Gov. Janet Mills gave Penobscot County restaurants the green light to reopen to dine-in service during Wednesday's news conference because the county has not seen more than three new cases a day since April.

Mills also announced restaurants in Cumberland, York and Androscoggin counties could not reopen to dine-in service as scheduled on June 1 because the virus is more prevalent in those areas. Restaurants in those counties may offer take-out and outdoor dining.

Currently, there have been a total 99 cases of COVID-19 in Penobscot County. One person with COVID-19 from Penobscot County has died.

For comparison, as of May 27, there were 1,065 total cases in Cumberland County, 365 cases in York and 252 cases in Androscoggin.

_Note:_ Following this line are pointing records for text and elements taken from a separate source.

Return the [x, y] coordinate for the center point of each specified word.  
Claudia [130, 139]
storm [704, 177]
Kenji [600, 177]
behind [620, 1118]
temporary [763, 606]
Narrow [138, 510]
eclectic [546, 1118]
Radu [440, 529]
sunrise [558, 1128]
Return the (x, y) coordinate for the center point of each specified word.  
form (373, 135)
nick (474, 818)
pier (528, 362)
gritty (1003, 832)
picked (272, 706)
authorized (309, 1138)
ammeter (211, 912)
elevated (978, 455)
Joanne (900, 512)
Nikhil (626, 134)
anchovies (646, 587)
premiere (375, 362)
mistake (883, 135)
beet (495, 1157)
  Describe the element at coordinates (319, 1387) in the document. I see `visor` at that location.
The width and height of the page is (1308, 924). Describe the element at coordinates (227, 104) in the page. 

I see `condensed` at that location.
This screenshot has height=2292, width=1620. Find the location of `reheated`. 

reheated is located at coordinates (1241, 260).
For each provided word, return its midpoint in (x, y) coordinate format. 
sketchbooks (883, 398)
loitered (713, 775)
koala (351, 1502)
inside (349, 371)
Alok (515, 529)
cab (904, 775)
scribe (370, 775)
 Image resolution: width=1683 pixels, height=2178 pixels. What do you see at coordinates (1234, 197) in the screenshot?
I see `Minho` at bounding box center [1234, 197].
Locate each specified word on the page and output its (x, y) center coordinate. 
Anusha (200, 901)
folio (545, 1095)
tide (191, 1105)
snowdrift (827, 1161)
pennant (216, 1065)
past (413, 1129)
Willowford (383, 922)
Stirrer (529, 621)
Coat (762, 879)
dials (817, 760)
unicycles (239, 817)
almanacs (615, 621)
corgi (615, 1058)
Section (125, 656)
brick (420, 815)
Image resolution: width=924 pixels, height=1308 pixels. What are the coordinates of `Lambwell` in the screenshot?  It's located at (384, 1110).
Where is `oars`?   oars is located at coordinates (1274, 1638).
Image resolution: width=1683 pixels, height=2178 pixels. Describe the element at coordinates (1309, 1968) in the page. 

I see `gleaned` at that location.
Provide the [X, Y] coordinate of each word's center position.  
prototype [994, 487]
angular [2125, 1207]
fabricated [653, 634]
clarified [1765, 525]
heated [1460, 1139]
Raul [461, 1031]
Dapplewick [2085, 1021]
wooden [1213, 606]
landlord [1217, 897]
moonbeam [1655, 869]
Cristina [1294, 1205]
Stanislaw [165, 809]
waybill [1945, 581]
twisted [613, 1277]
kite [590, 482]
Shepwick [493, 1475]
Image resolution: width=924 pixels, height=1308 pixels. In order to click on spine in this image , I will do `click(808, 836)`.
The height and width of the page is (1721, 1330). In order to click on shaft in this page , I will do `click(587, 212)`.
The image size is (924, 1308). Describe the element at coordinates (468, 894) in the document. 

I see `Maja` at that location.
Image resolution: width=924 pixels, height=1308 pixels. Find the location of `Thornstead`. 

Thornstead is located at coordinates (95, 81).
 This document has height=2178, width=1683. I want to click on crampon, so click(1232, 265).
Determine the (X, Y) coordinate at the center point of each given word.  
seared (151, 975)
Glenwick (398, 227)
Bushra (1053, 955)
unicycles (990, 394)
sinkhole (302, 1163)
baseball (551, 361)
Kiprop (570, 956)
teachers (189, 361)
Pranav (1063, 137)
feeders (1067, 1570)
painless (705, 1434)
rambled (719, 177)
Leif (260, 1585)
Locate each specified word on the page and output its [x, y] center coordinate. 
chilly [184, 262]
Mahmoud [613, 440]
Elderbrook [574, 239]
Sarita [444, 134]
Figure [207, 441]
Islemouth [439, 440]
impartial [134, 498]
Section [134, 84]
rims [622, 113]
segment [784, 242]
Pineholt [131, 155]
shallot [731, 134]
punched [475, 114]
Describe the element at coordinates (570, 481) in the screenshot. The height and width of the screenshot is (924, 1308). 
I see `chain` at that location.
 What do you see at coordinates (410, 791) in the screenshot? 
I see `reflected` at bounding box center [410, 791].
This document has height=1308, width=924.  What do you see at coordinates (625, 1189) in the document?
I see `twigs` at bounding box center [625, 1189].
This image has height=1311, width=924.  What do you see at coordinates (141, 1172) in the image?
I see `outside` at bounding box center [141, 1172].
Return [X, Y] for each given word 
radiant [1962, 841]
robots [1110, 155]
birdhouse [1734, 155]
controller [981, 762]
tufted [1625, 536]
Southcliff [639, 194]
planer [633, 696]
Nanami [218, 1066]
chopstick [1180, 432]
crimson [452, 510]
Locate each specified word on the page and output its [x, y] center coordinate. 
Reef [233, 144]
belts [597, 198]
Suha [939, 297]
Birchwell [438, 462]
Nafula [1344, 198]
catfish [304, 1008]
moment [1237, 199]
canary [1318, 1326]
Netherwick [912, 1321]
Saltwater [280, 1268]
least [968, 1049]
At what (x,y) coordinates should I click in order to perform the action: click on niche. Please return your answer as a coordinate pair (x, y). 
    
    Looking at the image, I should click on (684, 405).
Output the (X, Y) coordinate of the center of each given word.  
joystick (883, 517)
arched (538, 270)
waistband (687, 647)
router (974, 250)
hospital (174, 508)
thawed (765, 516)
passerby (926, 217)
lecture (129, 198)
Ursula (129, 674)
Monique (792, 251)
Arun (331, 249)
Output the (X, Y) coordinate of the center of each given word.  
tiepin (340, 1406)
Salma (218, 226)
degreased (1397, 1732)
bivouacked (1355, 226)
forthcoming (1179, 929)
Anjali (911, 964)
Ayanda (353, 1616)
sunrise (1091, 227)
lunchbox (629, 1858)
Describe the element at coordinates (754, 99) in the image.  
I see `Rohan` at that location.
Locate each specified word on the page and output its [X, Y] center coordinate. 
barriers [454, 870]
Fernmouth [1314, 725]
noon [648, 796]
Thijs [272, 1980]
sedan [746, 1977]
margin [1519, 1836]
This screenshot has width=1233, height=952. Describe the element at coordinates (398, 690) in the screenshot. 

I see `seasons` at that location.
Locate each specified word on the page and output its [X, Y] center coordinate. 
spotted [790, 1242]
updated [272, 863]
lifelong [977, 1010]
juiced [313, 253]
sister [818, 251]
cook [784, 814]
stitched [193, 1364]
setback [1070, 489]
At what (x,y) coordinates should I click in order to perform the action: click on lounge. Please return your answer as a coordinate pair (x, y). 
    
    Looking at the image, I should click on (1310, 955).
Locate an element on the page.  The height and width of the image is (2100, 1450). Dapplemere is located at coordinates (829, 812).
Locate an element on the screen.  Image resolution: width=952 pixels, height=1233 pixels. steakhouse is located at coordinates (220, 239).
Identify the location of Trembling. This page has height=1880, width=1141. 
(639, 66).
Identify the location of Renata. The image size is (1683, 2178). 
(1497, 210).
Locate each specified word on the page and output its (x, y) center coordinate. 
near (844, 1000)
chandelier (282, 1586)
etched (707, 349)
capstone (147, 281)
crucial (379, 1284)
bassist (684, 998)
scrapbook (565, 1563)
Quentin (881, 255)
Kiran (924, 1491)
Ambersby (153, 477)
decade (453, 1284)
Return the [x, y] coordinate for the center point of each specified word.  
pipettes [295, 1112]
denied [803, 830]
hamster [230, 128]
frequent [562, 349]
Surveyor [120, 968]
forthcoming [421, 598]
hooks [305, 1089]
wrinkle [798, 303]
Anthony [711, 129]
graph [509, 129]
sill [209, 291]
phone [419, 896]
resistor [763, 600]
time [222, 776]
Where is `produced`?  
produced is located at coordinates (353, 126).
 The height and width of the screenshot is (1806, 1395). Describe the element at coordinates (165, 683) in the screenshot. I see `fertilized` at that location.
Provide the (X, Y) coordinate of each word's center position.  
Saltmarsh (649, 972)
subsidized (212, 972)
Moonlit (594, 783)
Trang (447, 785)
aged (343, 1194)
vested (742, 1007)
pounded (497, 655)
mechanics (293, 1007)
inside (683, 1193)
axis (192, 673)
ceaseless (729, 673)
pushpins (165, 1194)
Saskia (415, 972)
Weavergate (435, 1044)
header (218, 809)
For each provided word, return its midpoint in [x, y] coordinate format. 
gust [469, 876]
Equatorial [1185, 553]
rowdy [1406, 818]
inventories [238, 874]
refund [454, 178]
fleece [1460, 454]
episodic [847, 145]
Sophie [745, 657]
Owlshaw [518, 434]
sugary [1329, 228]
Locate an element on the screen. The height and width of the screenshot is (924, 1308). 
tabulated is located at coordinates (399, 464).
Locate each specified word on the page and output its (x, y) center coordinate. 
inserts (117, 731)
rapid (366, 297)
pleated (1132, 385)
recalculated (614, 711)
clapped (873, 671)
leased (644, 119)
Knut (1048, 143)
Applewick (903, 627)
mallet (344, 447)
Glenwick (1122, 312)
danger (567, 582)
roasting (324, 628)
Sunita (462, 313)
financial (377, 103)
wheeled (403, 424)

Most of the active cases in Maine are in those three counties, according to state statistics.

Mills had earlier allowed restaurants in Maine's 12 rural counties to reopen. Penobscot County will now join those counties where restaurants can open to dine-in service.

All restaurants must follow the state's new guidelines for reopening. Some of those new rules include spacing between tables and safety precautions for restaurant staff.

Also on June 1, retail businesses in York, Cumberland, Androscoggin, and Penobscot counties – counties where these businesses have been closed to indoor shopping – will also be permitted to voluntarily reopen, also with sector-specific health and safety precautions.